Task details: Copy every item below word for word, keeping each line in its original order.
▬▬▬▬▬▬▬▬▬▬
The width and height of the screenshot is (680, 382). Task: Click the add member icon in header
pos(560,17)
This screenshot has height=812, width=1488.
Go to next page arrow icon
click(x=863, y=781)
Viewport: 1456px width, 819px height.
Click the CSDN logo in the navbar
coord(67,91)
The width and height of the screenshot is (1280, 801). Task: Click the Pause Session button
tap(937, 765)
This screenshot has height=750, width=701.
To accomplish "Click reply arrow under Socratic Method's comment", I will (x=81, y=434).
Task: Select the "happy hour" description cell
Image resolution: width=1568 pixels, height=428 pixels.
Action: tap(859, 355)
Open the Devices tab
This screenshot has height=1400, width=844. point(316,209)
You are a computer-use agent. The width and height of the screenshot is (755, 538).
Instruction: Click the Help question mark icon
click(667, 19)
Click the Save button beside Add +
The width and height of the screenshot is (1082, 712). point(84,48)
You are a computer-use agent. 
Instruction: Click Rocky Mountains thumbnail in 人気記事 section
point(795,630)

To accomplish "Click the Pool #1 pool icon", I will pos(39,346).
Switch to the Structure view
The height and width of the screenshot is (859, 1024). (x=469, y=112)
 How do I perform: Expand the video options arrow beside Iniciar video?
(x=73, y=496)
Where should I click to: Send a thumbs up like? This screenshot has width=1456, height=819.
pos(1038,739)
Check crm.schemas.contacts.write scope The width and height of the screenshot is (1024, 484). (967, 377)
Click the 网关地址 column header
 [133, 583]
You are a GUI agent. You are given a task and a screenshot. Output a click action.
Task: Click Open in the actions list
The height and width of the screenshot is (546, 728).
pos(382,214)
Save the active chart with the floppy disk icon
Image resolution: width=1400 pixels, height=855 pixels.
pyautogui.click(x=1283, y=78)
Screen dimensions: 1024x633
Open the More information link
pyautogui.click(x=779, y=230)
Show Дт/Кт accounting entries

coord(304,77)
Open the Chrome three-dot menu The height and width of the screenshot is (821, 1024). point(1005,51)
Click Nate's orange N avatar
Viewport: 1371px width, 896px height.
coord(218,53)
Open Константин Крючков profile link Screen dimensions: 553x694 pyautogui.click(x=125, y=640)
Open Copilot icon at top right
▬▬▬▬▬▬▬▬▬▬
Solution:
The width and height of the screenshot is (680, 382). Task: Click the add member icon in header
pos(560,17)
This screenshot has height=812, width=1488.
Go to next page arrow icon
click(x=863, y=781)
Viewport: 1456px width, 819px height.
Click the CSDN logo in the navbar
coord(67,91)
The width and height of the screenshot is (1280, 801). Task: Click the Pause Session button
tap(937, 765)
This screenshot has height=750, width=701.
To accomplish "Click reply arrow under Socratic Method's comment", I will (x=81, y=434).
Task: Select the "happy hour" description cell
Image resolution: width=1568 pixels, height=428 pixels.
Action: tap(859, 355)
Open the Devices tab
This screenshot has height=1400, width=844. point(316,209)
You are a computer-use agent. The width and height of the screenshot is (755, 538).
Instruction: Click the Help question mark icon
click(667, 19)
Click the Save button beside Add +
The width and height of the screenshot is (1082, 712). point(84,48)
You are a computer-use agent. 
Instruction: Click Rocky Mountains thumbnail in 人気記事 section
point(795,630)

To accomplish "Click the Pool #1 pool icon", I will pos(39,346).
Switch to the Structure view
The height and width of the screenshot is (859, 1024). (x=469, y=112)
 How do I perform: Expand the video options arrow beside Iniciar video?
(x=73, y=496)
Where should I click to: Send a thumbs up like? This screenshot has width=1456, height=819.
pos(1038,739)
Check crm.schemas.contacts.write scope The width and height of the screenshot is (1024, 484). (967, 377)
Click the 网关地址 column header
 [133, 583]
You are a GUI agent. You are given a task and a screenshot. Output a click action.
Task: Click Open in the actions list
The height and width of the screenshot is (546, 728).
pos(382,214)
Save the active chart with the floppy disk icon
Image resolution: width=1400 pixels, height=855 pixels.
pyautogui.click(x=1283, y=78)
Screen dimensions: 1024x633
Open the More information link
pyautogui.click(x=779, y=230)
Show Дт/Кт accounting entries

coord(304,77)
Open the Chrome three-dot menu The height and width of the screenshot is (821, 1024). point(1005,51)
Click Nate's orange N avatar
Viewport: 1371px width, 896px height.
coord(218,53)
Open Константин Крючков profile link Screen dimensions: 553x694 pyautogui.click(x=125, y=640)
Open Copilot icon at top right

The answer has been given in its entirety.